A diferencia de las otras seis islas, Lanzarote y Fuerteventura, separadas solo por el brazo de mar de La Bocaina, tuvieron un contacto frecuente entre ambas por lo que los habitantes de ambas islas formaron un solo pueblo denominado maxos.

Las diferencias de lengua y cultura entre los habitantes de las distintas islas del archipiélago canario nos hace pensar que sus pobladores no estaban muy vinculados al medio marino y en cambio eran básicamente pastores y agricultores que complementaban sus escasos recursos con la actividad pesquera.

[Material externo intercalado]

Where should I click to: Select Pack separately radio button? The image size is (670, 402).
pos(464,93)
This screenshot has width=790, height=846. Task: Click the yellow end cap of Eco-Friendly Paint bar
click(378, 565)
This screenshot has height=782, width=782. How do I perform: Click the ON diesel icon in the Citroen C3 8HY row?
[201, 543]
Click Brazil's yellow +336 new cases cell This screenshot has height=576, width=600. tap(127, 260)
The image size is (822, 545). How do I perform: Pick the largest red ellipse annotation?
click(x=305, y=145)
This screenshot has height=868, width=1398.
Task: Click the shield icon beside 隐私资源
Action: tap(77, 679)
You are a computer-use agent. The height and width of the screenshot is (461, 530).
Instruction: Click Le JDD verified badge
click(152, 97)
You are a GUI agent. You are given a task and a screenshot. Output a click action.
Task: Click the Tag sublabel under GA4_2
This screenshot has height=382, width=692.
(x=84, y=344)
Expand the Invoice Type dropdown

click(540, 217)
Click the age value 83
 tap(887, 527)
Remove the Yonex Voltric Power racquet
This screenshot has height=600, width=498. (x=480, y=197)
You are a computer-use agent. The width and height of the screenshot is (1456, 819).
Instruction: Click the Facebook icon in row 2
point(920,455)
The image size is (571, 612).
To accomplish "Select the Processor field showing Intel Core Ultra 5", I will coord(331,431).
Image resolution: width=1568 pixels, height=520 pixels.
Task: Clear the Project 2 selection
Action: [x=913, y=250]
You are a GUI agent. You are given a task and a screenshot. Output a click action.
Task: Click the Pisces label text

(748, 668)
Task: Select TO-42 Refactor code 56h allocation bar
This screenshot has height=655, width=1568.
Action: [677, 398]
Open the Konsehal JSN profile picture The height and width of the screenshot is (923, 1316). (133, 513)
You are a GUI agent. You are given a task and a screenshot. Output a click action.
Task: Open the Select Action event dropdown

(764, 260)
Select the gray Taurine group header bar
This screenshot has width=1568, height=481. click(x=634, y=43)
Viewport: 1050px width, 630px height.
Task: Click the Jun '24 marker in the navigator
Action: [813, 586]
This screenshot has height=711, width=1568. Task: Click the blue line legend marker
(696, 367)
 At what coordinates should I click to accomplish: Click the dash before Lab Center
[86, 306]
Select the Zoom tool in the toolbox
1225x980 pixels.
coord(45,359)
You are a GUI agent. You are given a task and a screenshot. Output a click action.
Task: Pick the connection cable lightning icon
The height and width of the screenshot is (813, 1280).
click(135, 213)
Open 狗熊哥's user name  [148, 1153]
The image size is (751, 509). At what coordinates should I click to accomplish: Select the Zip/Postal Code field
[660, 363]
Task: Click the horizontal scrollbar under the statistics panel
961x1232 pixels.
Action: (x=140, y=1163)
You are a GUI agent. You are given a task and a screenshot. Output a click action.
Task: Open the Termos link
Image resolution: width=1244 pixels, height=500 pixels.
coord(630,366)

En la conquista de Canarias debemos citar dos periodos: el de la conquista señorial efectuada por nobles que no contaba con grandes medios y logró su objetivo en las islas menos pobladas como Lanzarote, Fuerteventura y la isla de El Hierro, el de la conquista de realengo, patrocinada por la Corona de Castilla en la cual, con más acciones diplomáticas que bélicas, lograron que determinados jefes locales aceptasen ser vasallos de los castellanos, como ocurrió en el caso de Gomera.

La conquista de Canarias se inició en 1402 por Jean de Bethencourt y Gadifer de La Salle, dos franceses al servicio de Castilla y concluyó a finales del mismo siglo, en 1496 con la derrota de los guanches en Tenerife por Alonso Fernández de Lugo.

El principal interés por estas tierras surge a finales del siglo XIV y comienzos del XV con la competencia entre Portugal y Castilla por el control del Atlántico y los derechos sobre las tierras que pudiera haber en él.

La conquista de las Canarias fue clave para el episodio más importante de la historia de España, el descubrimiento de América.